Chaos During Oso Slide May Spur Long-Awaited Change In Fire-Crew Mobilization Law
A proposed law that’s making its way through the state legislature could change the way first responders are mobilized during major emergencies, such as floods and landslides. Because the slide that devastated Oso last March wasn’t a fire, state crews were slow to help local teams.
Within hours of the Oso mudslide, Snohomish County fire Chief Eric Andrews arrived on the scene. He’s part of a defense committee that coordinates shared resources in the region. And for years, he’s been sending fire crews out to other areas to help with big fires. He was the official liaison between the chiefs in Oso and the state. But because nothing was on fire from the landslide, he says his hands were tied there.
He asked a Senate committee to imagine what it was like to be the guy in charge of that situation.
“Going, I know there’s resources, I know how the system works, it’s worked for years, it’s worked well for years, it’s been coordinated, it’s been defined," Andrews said. "I see it work, where hundreds and thousands of firefighters even have gone to incidents. But, am I able to get the help here that we need now? And the answer was, I couldn't."

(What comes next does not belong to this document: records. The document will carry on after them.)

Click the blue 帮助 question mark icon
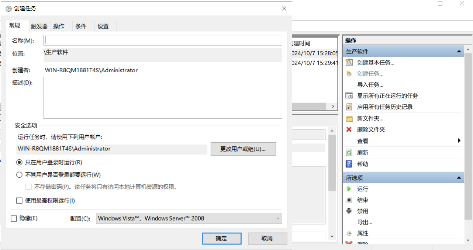 tap(349, 164)
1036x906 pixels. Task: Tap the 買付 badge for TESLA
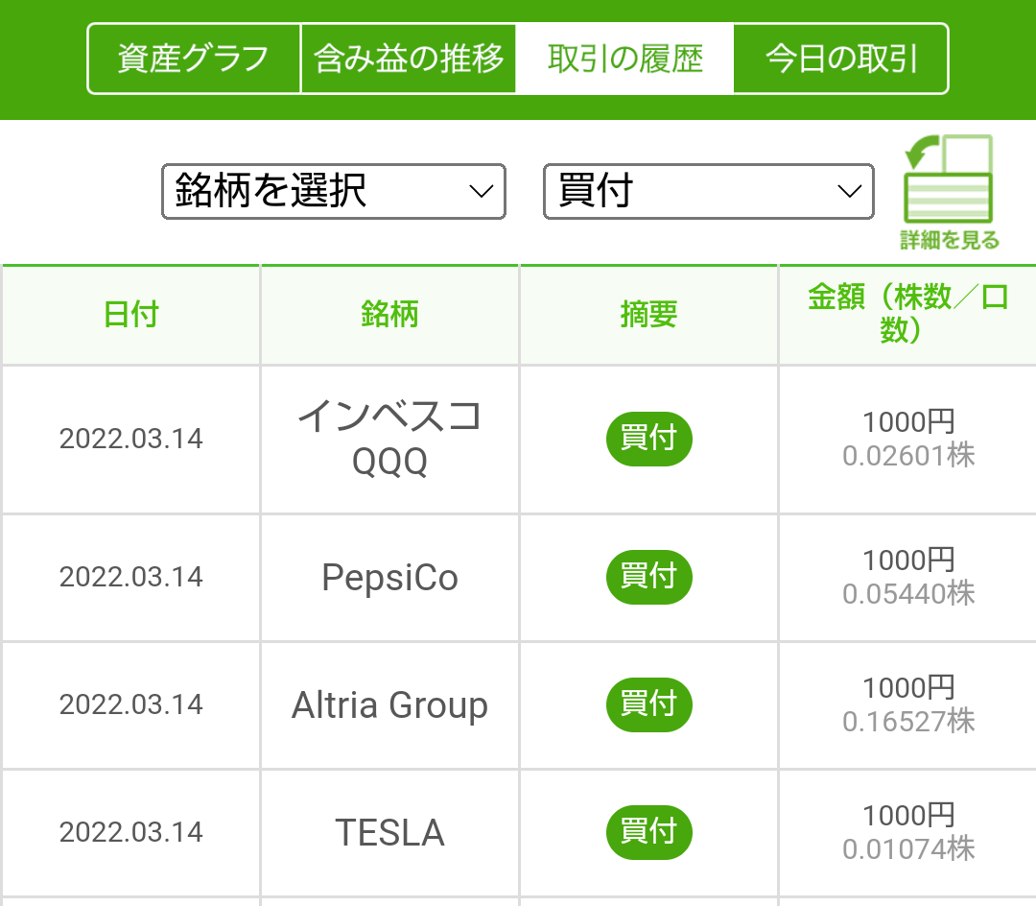648,832
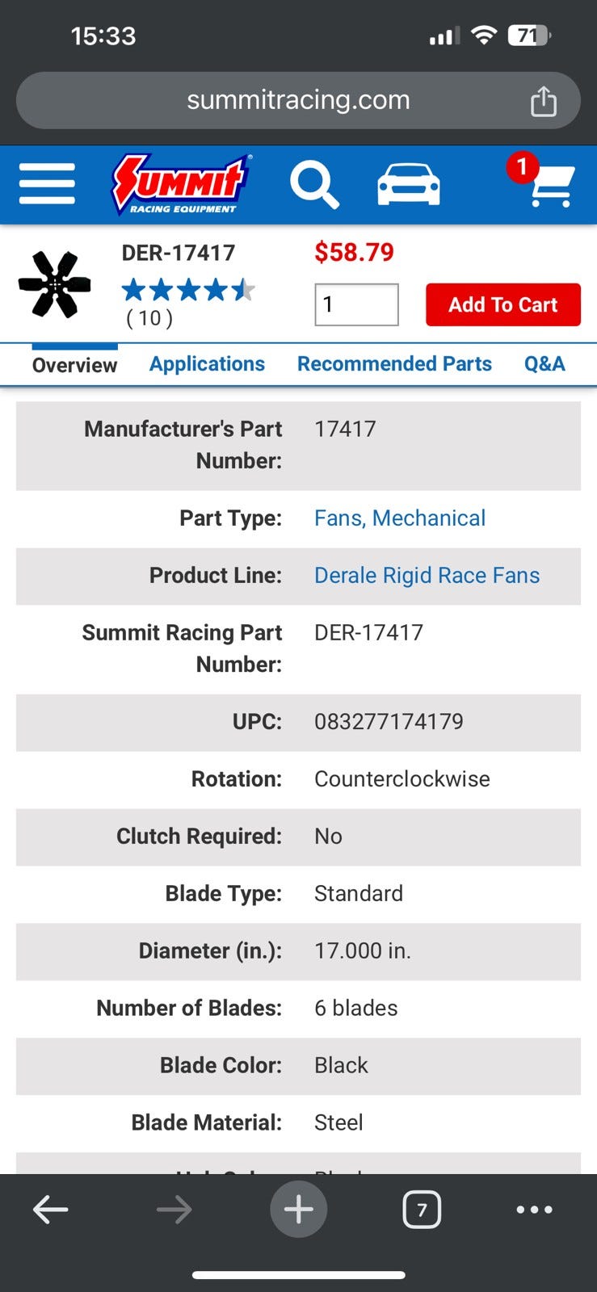The image size is (597, 1292).
Task: Tap the vehicle selector car icon
Action: tap(409, 184)
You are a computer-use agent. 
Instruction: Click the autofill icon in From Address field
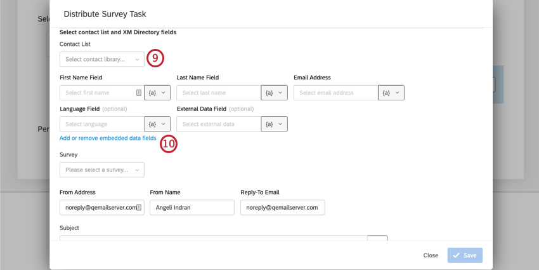[139, 207]
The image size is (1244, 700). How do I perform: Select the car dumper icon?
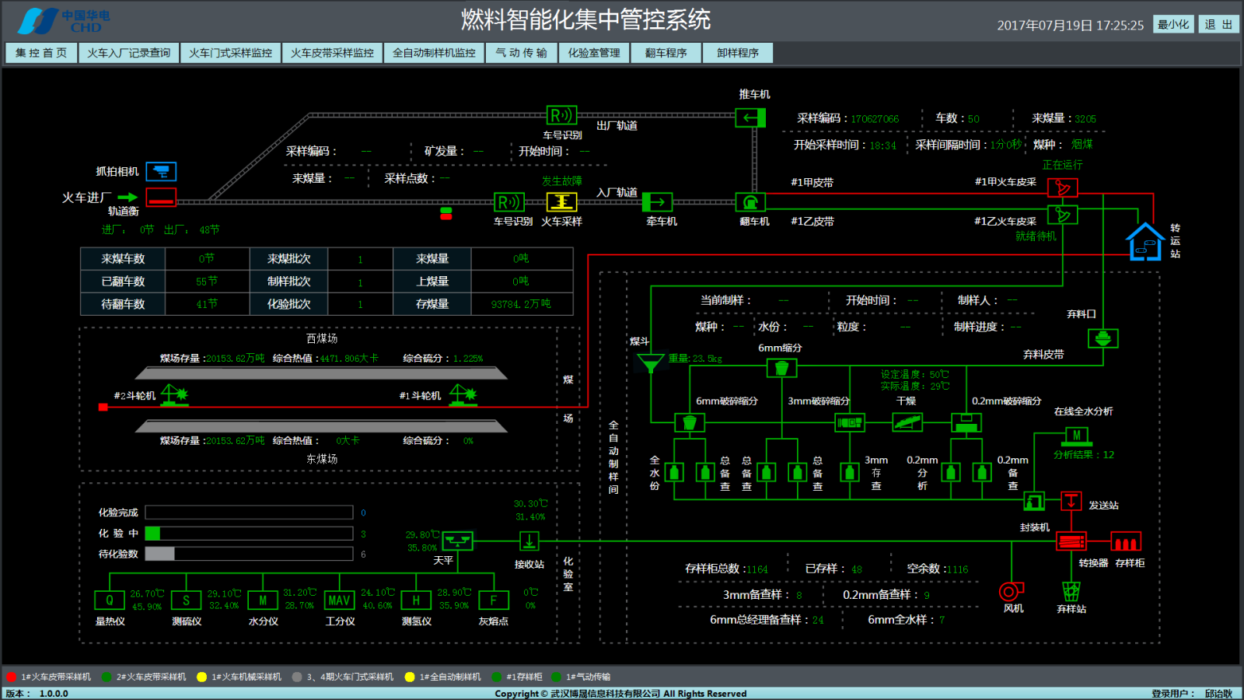click(x=750, y=202)

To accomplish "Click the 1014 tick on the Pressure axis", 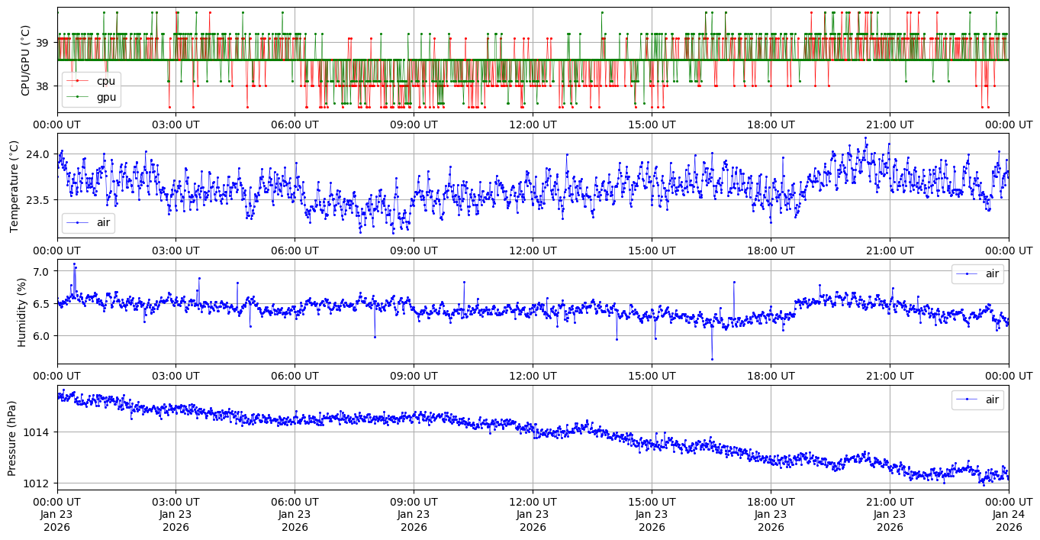I will [x=38, y=432].
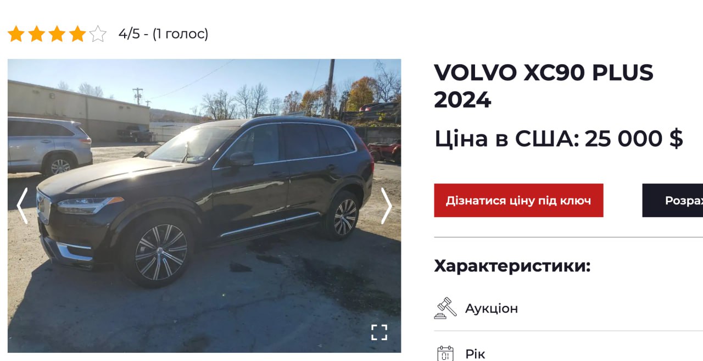Click the dark Розрах... button

coord(673,201)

He says he couldn’t get state-level crews to join the Oso response for a full week. The challenges created by that delay are still causing administrative hassles. For example, reimbursements for outside crews have stalled because they didn't have enough people to stay on top of documentation paperwork early on in the event.
He says the response also would have been more efficient and safer with state coordination, especially considering how heavily they relied on local volunteers during the clean up and search-and-rescue operations.
The landslide last March killed 43 people and destroyed 49 homes in rural Snohomish County.
For about three years now, fire chiefs have been lobbying for a change that would broaden the emergency response system beyond fire events, to cover things like floods and mudslides. This time, they handed the Senate committee a petition signed by 214 first responders to Oso, asking for support of their proposal.